I guess I need to better understand what that response really means. “I’m OK” means let/s table it. I’m not ready to deal with it. It’s not going to incapacitate me today and I can move on with my life at this particular moment and maybe for years, but the event still happened and it’s still there. OK per Wikipedia “has been described as the most frequently spoken or written word on the planet.” Indeed it is an English loan word into many other languages. OK can be adequate, acceptable or mean mediocre. It can denote compliance or agreement or assent. Perhaps the problem with the term OK and why it is the most frequently spoken and written word on the planet is because it is IMPRECISE. Per Wikipedia, the word itself stems from an error. “OK‘s original presentation as ‘all correct’ was later varied with spellings such as ‘Oll Korrect’ or even ‘Ole Kurreck’.” https://en.wikipedia.org/wiki/OK
Would it be better if we said instead – today I’m adequate? The situation is acceptable. It’s mediocre. I agree. I assent. And maybe that it is ‘All Correct.’ That situation did happen, it was correct.
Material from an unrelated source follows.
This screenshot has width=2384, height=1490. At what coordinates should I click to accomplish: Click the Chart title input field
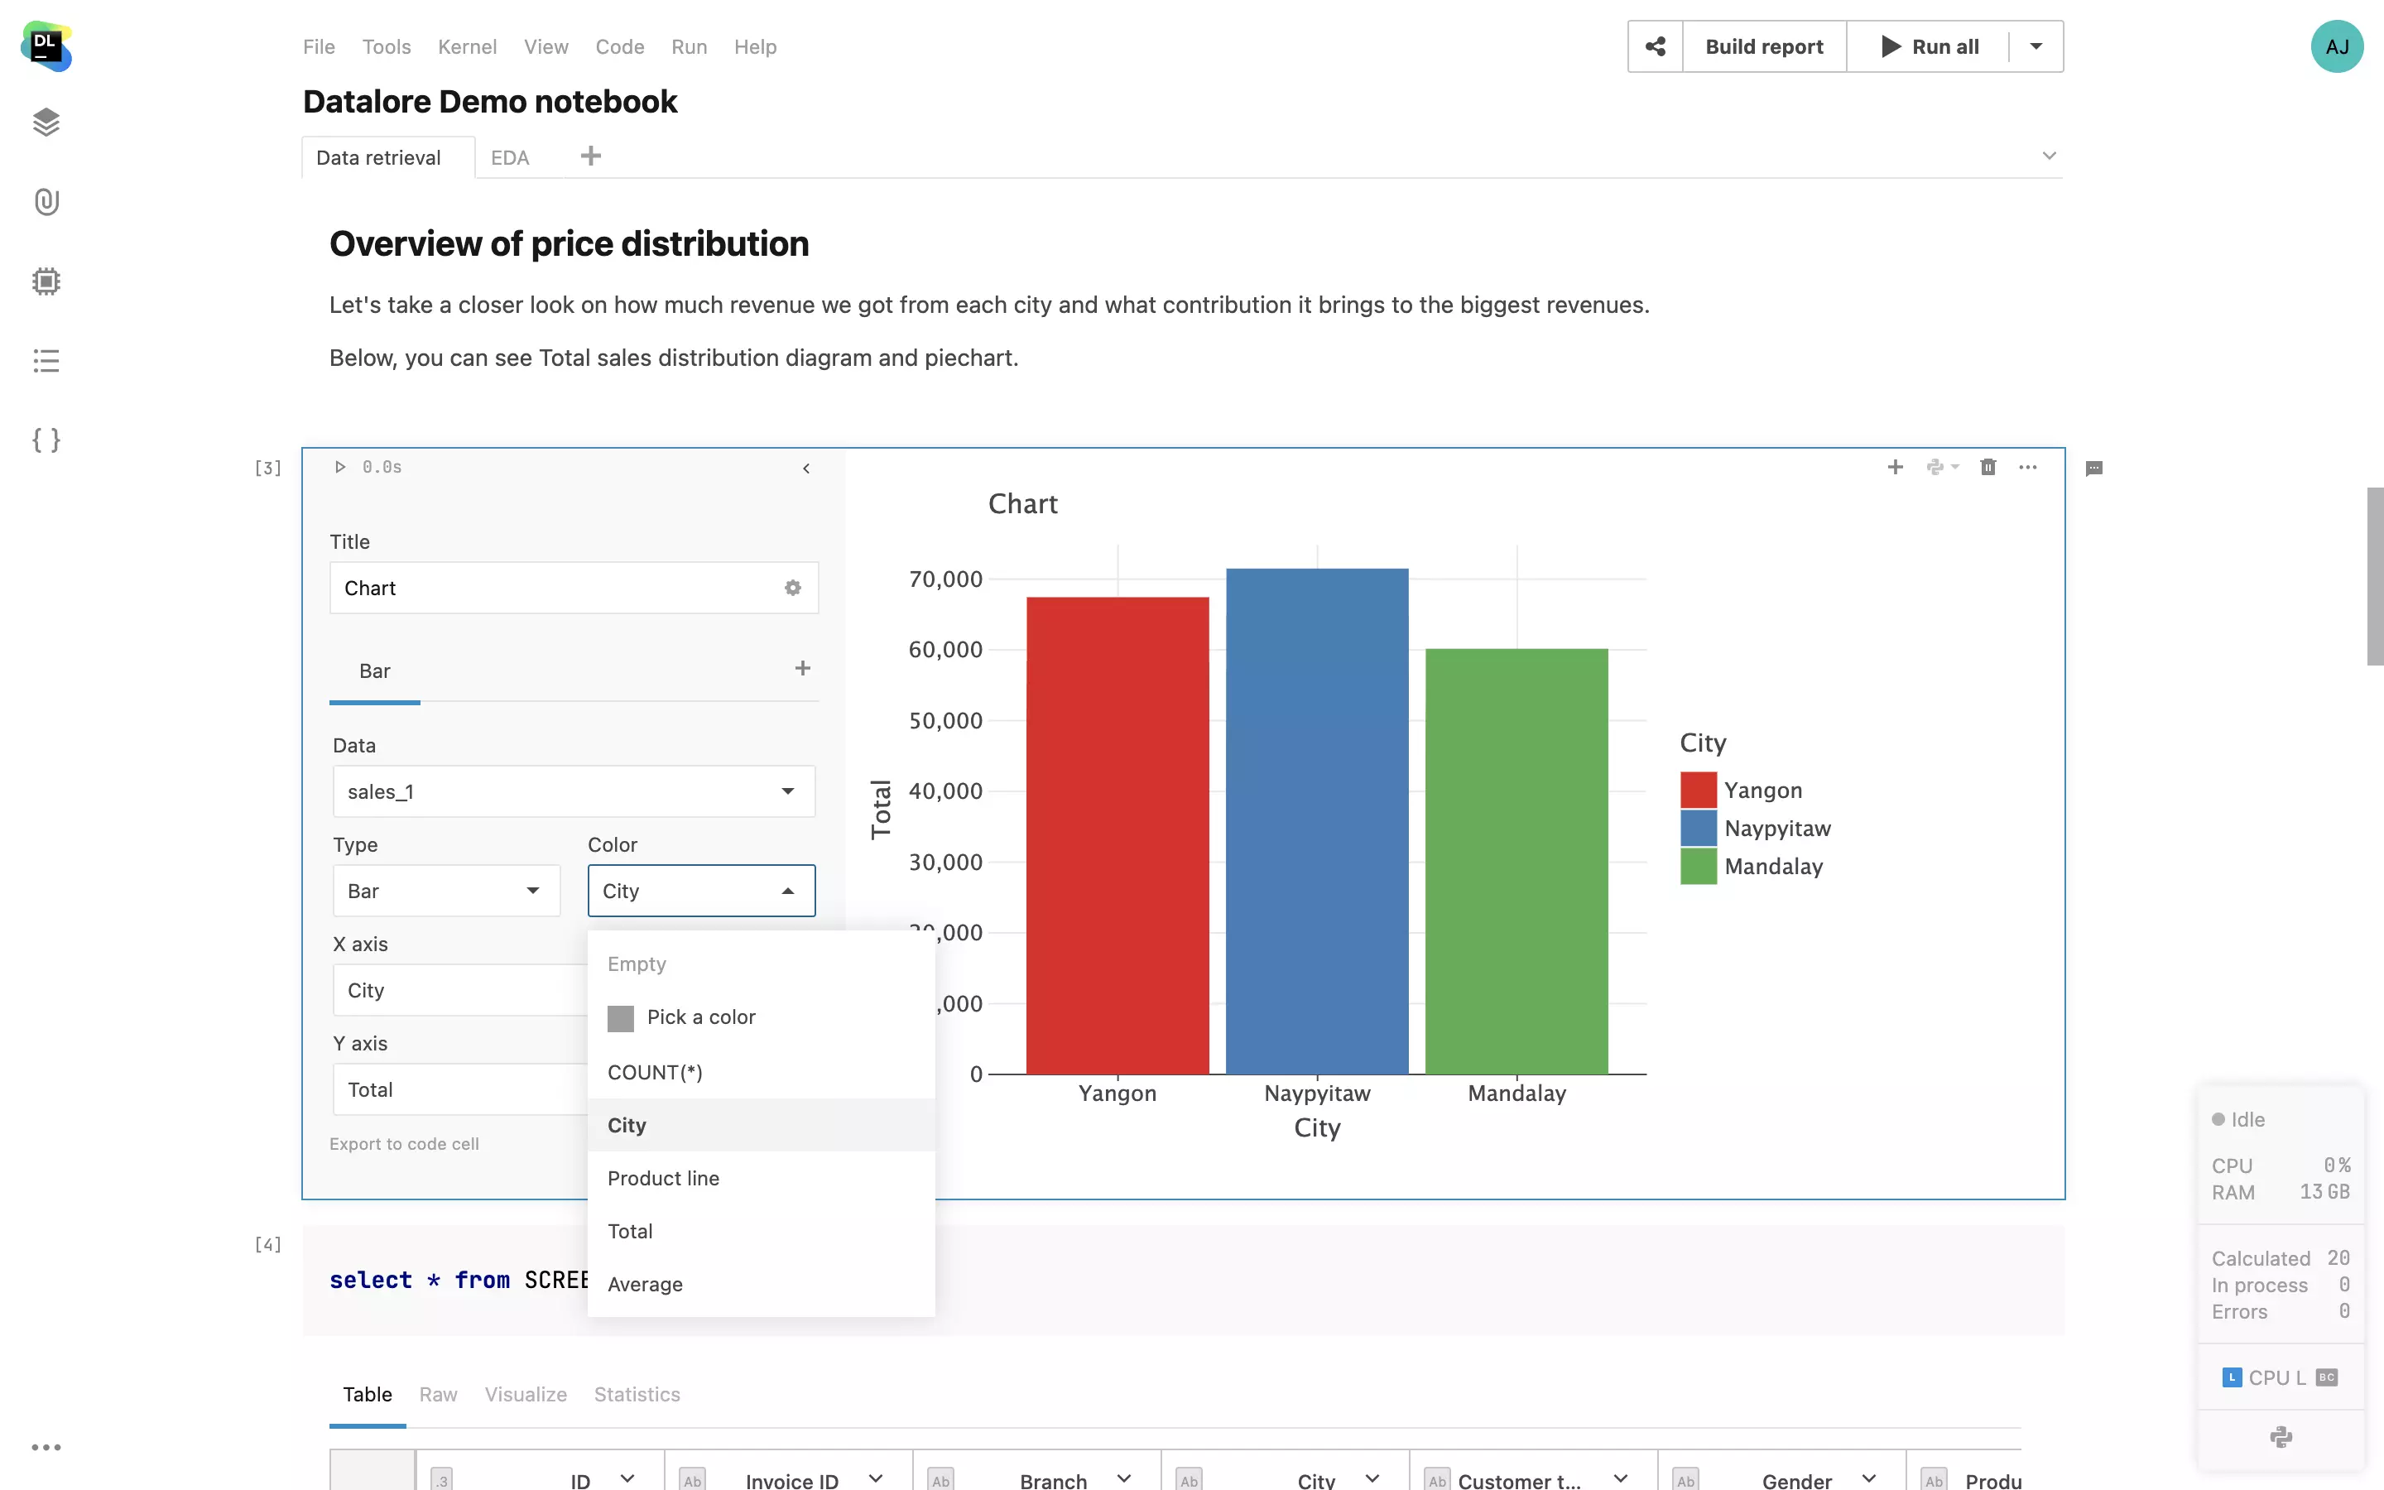(552, 588)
This is Mrs. Cow and she is not OK. She is happy. She is reimagined. She is cleaned with vinegar. She is wearing a reusable mask and she is upcycled. Dr. Plastic Picker is also not Okay. Dr. Plastic Picker is happy. I am limber. I am not constipated (because I eat lots of fiber). I am rested. And I hate the response “I’m OK” because it tells me that something is not quite right. Okay is the colloquiol way to obfuscate your feelings. We don’t need to air out all our emotional baggage, because we all have lots. But if you are OK, than likely you need to hug Mrs. Cow or at least have her sit at your desk and gaze at you lovingly. I’m drop her off. She at least will make you smile unlike that mean supervisor.